Sofern sich die Erfahrung mit meinen Bf übertragen lässt, hier ein paar Anmerkungen.

Eine Squidchain mit größerem Lure als Abschluss ist natürlich ein feine Sache. Die Squids von Tsunami sind eine gute Qualität. Ich fische welche von Charbait.com, es dürfte sich um vergleichbare Silikonsquids handeln. Auch sehr gut mit Einzelhaken und Kalamarstreifen bestückt. Als Abschlusslure kommt die aktuelle Farbe des Tages / Monats in Frage.

Wenn es denn schon schleppen sein soll, dann würde ich dem Islander Islander flasher in Verbindung mit einer Makrele die grössten Chancen einräumen. Und bitte nicht an der Grösse der Makrele sparen. Hood la hod ist auch sehr gut für grosse Ballyhos

Zu der Sichtbarkeit, der Haken in Relation zur Gesamtgrösse des Lures spielt eine untergeordnete Rolle, es sei denn der Haken ist grösser als der Lure.
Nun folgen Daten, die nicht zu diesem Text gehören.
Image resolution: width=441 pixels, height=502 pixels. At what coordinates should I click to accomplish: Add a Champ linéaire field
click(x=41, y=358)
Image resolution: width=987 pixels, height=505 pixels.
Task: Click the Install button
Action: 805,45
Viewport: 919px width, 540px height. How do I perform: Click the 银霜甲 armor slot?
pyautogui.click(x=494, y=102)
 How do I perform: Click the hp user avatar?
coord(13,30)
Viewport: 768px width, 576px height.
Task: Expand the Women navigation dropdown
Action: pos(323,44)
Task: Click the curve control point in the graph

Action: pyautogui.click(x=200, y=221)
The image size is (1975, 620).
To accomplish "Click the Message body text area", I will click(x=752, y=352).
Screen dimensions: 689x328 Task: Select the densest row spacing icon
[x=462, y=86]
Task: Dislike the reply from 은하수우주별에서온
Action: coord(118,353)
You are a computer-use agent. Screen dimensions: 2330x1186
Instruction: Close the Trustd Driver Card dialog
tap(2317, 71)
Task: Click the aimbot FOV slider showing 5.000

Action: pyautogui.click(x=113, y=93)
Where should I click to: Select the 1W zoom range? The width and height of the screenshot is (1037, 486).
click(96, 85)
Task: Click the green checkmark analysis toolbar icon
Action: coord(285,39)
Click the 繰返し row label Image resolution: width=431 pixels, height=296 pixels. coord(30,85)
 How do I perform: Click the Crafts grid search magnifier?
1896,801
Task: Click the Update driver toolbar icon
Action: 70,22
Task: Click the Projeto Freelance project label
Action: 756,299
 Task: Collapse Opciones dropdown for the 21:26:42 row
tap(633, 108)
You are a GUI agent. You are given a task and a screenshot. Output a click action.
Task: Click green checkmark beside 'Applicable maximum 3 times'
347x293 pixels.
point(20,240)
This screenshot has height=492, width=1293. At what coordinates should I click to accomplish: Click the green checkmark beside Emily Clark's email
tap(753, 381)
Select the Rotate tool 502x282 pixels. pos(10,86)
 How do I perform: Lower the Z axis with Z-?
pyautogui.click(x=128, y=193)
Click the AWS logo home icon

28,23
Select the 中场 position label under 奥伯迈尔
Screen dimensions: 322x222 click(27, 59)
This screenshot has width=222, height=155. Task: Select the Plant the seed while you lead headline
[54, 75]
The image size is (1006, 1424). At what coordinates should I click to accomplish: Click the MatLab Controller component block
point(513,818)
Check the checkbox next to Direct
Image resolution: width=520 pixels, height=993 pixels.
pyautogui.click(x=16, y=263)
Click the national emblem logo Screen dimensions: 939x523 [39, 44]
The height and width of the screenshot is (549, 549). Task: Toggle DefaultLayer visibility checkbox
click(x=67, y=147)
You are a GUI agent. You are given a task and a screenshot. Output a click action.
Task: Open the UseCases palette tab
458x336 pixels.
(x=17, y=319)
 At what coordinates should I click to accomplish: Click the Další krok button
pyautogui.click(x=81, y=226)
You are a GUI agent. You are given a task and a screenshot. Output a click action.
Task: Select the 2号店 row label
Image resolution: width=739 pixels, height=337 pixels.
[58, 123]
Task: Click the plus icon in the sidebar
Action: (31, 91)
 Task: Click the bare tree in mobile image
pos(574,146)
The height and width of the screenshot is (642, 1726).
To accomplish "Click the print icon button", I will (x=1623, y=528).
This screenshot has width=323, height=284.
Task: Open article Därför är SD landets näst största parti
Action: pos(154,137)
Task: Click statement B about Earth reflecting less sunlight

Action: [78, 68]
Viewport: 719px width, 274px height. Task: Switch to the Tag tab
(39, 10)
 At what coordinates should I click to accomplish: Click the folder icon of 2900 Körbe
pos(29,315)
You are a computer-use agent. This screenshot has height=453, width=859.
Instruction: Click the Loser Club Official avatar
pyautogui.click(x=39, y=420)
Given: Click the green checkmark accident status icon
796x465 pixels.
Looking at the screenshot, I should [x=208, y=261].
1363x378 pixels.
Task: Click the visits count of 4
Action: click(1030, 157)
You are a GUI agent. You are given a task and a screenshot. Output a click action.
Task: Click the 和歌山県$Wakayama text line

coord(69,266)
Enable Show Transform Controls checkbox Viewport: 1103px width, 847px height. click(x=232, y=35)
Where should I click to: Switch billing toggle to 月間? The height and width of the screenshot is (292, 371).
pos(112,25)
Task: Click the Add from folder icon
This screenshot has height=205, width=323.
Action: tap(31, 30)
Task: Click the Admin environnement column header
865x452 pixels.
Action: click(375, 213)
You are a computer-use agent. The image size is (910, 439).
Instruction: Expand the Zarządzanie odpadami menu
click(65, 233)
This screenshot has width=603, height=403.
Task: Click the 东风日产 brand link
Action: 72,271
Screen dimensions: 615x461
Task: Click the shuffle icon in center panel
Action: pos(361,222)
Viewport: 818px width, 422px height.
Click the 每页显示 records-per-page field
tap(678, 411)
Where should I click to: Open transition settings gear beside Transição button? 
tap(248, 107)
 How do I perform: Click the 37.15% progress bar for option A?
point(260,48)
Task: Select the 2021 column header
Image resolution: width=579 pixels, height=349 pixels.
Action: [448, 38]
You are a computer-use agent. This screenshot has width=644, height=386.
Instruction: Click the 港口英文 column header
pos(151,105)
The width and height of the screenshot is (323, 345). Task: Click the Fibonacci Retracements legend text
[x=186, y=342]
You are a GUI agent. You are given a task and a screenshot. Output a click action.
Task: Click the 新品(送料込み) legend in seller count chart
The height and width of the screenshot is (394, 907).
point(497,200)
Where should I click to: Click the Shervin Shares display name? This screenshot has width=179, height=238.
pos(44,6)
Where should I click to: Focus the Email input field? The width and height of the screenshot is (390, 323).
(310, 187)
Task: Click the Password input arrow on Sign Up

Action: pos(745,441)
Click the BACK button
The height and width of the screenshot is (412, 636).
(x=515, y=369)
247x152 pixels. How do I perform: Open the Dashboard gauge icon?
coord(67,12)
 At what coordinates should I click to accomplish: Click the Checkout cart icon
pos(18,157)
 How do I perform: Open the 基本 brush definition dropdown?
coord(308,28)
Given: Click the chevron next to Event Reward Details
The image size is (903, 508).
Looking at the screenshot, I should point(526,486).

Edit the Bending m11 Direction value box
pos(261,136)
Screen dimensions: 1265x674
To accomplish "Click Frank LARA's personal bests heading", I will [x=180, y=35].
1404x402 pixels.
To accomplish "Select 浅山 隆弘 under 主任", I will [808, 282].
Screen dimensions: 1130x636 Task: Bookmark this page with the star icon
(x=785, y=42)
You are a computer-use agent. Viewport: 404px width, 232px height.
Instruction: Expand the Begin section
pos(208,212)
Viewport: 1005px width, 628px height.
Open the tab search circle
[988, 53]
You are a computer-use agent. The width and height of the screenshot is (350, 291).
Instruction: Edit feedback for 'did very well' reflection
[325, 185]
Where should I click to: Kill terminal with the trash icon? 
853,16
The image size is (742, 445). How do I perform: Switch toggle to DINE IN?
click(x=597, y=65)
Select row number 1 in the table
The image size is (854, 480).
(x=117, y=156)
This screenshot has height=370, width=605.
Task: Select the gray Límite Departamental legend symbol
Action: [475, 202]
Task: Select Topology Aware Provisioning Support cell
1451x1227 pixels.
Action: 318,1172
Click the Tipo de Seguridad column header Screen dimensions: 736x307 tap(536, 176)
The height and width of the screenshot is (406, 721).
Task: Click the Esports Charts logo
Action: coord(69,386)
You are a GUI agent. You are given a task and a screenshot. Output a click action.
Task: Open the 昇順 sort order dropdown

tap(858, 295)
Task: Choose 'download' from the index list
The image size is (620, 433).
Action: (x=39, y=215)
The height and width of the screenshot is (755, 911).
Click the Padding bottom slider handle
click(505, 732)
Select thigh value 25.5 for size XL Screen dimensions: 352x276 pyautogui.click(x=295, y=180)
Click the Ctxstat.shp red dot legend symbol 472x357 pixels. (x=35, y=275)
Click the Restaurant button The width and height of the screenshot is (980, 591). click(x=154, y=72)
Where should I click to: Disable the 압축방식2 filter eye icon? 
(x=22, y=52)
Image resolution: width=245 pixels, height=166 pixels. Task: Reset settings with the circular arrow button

Das ist meine Erfahrung aus dem Thunspinning.
BFT sehen den Unterschied zwischen einem FC und sehr gutem Mono, besonders wenn die Präsentation langsam erfolgt.

Eine sehr gute Variante ist die Präsentation eines Livebait in 20-30 m Abstand zum Boot. Das aus der Erfahrung heraus gesagt, dass der Fang der Kühe mit Chumming am Erfolgreichsten ist, und die Fänge auf Kunstköder bei Fischen > 50 kg eher ein glücklicher Zufall ist.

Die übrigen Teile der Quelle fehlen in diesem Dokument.